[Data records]
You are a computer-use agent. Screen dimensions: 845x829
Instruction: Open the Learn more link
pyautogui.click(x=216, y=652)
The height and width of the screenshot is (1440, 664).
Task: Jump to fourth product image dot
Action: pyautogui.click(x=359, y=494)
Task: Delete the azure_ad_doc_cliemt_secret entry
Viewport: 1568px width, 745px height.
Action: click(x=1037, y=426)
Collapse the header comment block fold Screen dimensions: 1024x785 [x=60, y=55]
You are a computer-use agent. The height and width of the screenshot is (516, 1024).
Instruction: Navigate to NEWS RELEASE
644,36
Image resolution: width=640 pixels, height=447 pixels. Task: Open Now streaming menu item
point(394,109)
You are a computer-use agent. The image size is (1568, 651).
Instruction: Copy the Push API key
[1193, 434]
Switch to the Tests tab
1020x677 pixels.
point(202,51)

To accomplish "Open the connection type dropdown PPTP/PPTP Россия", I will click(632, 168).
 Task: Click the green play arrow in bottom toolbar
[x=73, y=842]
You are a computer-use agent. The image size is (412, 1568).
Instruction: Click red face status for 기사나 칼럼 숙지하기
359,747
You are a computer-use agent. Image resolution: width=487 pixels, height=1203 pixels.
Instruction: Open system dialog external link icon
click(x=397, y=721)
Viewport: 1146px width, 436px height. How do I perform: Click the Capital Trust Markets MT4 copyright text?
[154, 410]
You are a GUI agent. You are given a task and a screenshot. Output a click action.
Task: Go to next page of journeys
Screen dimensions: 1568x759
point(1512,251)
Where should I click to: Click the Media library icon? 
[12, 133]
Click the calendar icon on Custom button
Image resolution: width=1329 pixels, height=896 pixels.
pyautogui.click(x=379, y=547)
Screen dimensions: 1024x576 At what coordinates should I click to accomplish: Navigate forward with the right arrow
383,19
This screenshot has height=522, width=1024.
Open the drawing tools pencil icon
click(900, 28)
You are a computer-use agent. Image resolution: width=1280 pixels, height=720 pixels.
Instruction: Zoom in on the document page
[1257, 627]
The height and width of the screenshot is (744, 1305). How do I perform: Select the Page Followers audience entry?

> Problem description
From the line that has "Task: Delete the" through the line that has "You are a computer-use agent. The image size is (1568, 651).", copy every line exactly as it appears above, and leave out all others.

> Reply to the exercise
Task: Delete the azure_ad_doc_cliemt_secret entry
Viewport: 1568px width, 745px height.
Action: click(x=1037, y=426)
Collapse the header comment block fold Screen dimensions: 1024x785 [x=60, y=55]
You are a computer-use agent. The height and width of the screenshot is (516, 1024).
Instruction: Navigate to NEWS RELEASE
644,36
Image resolution: width=640 pixels, height=447 pixels. Task: Open Now streaming menu item
point(394,109)
You are a computer-use agent. The image size is (1568, 651).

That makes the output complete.